======== DATA EXTRACTS

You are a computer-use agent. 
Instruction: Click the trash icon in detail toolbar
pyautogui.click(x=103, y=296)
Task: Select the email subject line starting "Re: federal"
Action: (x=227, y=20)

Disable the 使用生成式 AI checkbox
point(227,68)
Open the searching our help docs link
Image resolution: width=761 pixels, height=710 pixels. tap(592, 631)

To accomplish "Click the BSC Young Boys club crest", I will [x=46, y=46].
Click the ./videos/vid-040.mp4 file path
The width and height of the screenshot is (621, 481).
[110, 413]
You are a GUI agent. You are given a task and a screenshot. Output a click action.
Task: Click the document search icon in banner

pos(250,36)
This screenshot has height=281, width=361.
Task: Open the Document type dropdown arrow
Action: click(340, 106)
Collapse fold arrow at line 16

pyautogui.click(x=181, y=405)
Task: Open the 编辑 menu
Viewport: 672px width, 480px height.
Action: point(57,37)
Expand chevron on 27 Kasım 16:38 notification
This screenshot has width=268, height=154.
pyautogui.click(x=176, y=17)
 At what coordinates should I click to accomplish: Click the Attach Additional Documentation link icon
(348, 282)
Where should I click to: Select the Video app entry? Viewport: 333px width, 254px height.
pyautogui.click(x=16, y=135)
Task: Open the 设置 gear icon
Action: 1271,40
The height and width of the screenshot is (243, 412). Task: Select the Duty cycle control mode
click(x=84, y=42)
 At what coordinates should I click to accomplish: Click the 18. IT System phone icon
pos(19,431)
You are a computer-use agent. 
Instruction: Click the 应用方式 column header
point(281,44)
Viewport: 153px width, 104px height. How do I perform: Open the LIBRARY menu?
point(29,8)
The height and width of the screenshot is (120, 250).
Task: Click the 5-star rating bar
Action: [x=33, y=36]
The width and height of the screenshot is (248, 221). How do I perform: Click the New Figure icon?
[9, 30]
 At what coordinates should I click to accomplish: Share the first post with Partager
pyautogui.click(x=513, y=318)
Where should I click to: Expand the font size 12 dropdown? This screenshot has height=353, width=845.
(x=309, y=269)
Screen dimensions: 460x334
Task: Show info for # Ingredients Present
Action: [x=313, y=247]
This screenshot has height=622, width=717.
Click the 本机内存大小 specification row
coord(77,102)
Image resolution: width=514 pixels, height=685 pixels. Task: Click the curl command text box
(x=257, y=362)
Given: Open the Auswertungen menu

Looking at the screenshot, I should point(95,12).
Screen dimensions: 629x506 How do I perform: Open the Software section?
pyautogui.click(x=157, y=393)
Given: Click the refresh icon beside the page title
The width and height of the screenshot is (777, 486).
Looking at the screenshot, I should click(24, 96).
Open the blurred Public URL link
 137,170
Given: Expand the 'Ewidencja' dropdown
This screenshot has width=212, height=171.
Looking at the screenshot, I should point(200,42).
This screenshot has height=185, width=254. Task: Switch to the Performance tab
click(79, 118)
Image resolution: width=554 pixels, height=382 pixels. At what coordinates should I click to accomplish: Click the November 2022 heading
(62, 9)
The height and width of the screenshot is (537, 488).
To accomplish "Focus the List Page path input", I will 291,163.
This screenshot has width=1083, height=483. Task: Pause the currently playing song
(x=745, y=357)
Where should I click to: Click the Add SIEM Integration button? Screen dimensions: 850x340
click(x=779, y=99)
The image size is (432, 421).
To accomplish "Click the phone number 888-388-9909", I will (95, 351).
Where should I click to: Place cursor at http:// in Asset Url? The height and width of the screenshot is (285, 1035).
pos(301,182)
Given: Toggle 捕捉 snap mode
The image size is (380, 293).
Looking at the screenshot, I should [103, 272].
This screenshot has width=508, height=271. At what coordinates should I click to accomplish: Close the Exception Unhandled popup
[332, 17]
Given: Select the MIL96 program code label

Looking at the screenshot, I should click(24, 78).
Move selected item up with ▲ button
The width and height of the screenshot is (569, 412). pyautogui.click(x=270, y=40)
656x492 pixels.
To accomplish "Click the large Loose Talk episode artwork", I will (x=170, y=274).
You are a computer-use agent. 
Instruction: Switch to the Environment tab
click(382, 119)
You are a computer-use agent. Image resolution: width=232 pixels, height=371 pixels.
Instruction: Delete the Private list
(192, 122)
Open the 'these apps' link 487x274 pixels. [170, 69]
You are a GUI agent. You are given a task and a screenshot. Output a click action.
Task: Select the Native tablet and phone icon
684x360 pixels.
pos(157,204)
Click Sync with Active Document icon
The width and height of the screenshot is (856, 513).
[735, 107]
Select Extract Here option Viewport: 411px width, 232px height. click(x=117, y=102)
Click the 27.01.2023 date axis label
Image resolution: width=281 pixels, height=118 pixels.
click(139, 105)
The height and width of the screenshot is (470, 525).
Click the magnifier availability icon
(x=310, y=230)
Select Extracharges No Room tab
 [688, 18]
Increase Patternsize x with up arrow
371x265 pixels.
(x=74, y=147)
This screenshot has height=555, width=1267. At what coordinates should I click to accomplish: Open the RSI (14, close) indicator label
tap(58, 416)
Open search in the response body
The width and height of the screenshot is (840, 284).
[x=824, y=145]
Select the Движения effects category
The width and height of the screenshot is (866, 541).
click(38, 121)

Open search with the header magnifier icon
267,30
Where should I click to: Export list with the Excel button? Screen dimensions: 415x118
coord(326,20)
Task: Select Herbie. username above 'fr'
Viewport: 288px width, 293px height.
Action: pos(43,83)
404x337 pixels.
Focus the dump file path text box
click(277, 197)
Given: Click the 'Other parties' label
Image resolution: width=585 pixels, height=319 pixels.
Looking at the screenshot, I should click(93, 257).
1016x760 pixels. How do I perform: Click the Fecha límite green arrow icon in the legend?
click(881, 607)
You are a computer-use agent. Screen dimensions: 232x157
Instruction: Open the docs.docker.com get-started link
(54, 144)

================

-- EXERCISE --
Find each line of the data above that holds the word "will", then copy it.

-- RESULT OF THE EXERCISE --
To accomplish "Click the BSC Young Boys club crest", I will [x=46, y=46].
To accomplish "Focus the List Page path input", I will 291,163.
To accomplish "Click the phone number 888-388-9909", I will (95, 351).
To accomplish "Click the large Loose Talk episode artwork", I will (x=170, y=274).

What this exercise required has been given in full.